Explore the material:
- A) Answer these from the Gmail tips text:
(i) What character joins the added word or numbers to the main Gmail address?
(ii) Which feature makes you solve math problems before a message is sent?
(iii) Who hosts the writer's main email account?
- B) Carry on the Gmail tips text from its last sentence.

(Beginning of Page text)

8. Extended Email Address
Would you like to use a separate email address for certain purposes – responding to irresistible online offers, for example, or entering contests, which you suspect might generate spam replies? You don't have to set up a new account for this purpose. Instead, add whatever word or numbers you like after your main Gmail address, connected by a plus sign. For example, if your Gmail was John@gmail.com, you could use John+contest@gmail.com for online sweepstakes. Any reply you receive will show up in your main inbox by default, but you can create filters to route those replies based on the email address you used.
9. Goof-Proofing
We've all hit "Send" and regretted it a moment later. Gmail has two optional systems for giving you a bit of failsafe protection. Enable "Undo Send" in the Lab tab and you'll have a few seconds to stop the transmission before a message actually heads out. Or, if you're planning to indulge in some potent potables and want to avoid the email equivalent of drunk dialing, enable "Mail Goggles," which requires you to solve several math problems before Gmail will actually send your message. I'll drink to that!
10. Use Gmail to Back Up Your Primary Email Account
You're not limited to having a single Gmail account. With this in mind, I created a separate one to serve as an online backup for the email I receive through my main account, which is hosted by my Internet provider. This way, if all of my clever tactics to avoid a hard drive meltdown fail at some point, I at least have a copy of all my incoming email for the past several years tucked away safely in the clouds.

(End of Page text)
(Beginning of Entries supplied)

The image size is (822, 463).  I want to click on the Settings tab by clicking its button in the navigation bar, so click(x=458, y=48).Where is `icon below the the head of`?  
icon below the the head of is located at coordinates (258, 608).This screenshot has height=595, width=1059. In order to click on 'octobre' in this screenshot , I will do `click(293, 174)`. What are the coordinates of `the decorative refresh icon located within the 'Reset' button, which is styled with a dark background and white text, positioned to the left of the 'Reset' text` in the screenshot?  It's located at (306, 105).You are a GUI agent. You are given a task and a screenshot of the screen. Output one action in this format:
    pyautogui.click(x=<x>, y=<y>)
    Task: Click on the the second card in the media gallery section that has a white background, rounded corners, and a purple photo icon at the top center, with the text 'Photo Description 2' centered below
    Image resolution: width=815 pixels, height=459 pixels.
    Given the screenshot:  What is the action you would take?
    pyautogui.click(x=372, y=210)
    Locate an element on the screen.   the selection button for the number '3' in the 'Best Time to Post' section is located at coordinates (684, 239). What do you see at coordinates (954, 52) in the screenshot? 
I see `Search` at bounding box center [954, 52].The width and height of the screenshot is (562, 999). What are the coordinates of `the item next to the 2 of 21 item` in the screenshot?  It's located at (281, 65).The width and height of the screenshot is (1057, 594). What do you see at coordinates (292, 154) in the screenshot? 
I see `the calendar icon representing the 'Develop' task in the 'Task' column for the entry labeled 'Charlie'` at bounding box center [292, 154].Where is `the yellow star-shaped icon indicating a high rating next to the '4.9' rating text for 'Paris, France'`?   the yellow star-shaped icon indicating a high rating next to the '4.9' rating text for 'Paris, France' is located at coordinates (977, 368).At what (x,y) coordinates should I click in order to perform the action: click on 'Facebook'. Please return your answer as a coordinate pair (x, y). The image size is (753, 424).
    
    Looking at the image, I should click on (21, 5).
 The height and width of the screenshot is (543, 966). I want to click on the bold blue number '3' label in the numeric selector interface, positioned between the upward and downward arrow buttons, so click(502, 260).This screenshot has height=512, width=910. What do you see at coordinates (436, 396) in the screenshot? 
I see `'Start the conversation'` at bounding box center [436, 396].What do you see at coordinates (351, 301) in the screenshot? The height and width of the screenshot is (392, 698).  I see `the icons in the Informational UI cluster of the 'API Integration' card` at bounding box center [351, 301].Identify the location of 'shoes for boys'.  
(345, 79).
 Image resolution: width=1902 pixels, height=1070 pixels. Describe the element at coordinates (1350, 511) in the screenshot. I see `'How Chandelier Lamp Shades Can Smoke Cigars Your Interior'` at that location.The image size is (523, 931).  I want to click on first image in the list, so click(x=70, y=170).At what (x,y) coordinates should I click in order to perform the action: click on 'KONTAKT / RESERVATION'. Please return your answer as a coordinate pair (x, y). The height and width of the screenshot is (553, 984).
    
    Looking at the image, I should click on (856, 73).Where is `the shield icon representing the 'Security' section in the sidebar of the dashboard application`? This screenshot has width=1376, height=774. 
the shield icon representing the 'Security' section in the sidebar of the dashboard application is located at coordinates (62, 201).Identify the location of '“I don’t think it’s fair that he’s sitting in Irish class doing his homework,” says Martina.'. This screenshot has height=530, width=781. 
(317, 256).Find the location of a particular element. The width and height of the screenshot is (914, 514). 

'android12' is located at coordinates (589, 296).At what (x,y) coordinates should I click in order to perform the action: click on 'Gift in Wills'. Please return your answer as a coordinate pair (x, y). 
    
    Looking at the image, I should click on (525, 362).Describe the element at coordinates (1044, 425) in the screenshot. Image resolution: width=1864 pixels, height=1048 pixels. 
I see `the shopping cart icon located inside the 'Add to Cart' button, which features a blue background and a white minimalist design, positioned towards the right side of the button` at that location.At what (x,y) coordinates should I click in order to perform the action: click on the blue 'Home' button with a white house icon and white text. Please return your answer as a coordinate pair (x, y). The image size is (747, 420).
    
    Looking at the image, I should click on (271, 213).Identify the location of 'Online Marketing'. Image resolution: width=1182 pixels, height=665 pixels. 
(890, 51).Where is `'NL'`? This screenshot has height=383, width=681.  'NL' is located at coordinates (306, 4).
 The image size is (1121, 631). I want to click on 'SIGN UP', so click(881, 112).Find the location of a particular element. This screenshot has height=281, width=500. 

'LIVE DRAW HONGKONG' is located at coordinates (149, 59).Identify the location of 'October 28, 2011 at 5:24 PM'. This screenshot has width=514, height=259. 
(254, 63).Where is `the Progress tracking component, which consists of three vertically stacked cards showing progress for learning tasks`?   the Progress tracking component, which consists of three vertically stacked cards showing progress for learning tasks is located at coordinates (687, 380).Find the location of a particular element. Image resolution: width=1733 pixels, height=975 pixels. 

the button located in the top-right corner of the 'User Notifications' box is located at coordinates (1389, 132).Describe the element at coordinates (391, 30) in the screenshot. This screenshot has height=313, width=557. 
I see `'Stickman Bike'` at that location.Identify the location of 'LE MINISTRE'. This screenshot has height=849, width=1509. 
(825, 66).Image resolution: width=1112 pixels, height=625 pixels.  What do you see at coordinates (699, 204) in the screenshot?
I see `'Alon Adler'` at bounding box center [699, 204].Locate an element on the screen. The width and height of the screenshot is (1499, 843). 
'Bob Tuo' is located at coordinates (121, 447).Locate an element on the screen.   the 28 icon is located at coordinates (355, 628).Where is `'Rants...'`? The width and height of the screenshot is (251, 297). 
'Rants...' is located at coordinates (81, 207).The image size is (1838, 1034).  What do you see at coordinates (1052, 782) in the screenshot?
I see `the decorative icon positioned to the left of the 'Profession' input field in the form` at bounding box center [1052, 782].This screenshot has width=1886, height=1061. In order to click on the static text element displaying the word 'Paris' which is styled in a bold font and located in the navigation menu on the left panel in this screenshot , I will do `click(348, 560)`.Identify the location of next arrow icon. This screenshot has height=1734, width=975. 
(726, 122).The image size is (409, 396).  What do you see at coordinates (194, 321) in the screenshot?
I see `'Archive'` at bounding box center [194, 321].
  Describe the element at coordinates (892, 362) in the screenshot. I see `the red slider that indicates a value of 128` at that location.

(End of Entries supplied)

Answers by item number:
- A)
(i) A plus sign
(ii) Mail Goggles
(iii) The writer's Internet provider

- B)
Setting this up through my Internet provider (Earthlink) was simple: I went to my account settings and had copies of incoming messages forwarding to the Gmail address I created. If that's not possible for you, there's another solution, as long as the email account you're backing up supports POP access (most do). Gmail's Mail Fetcher feature (try saying that three times fast) will automatically copy incoming mail from up to five outside accounts. You'll find it in Gmail Settings, under the Accounts and Import tab.
From grandpalen on September 02, 2011 :: 6:26 pm
got the free number so my mom can call me
any time she wants for free.
i live in god’s country [ Cal ]
mom is in snow belt. [ eh, where it snows always ]
now, the call is local for her.
i give you TEN STARS, steve. thanks from both of us.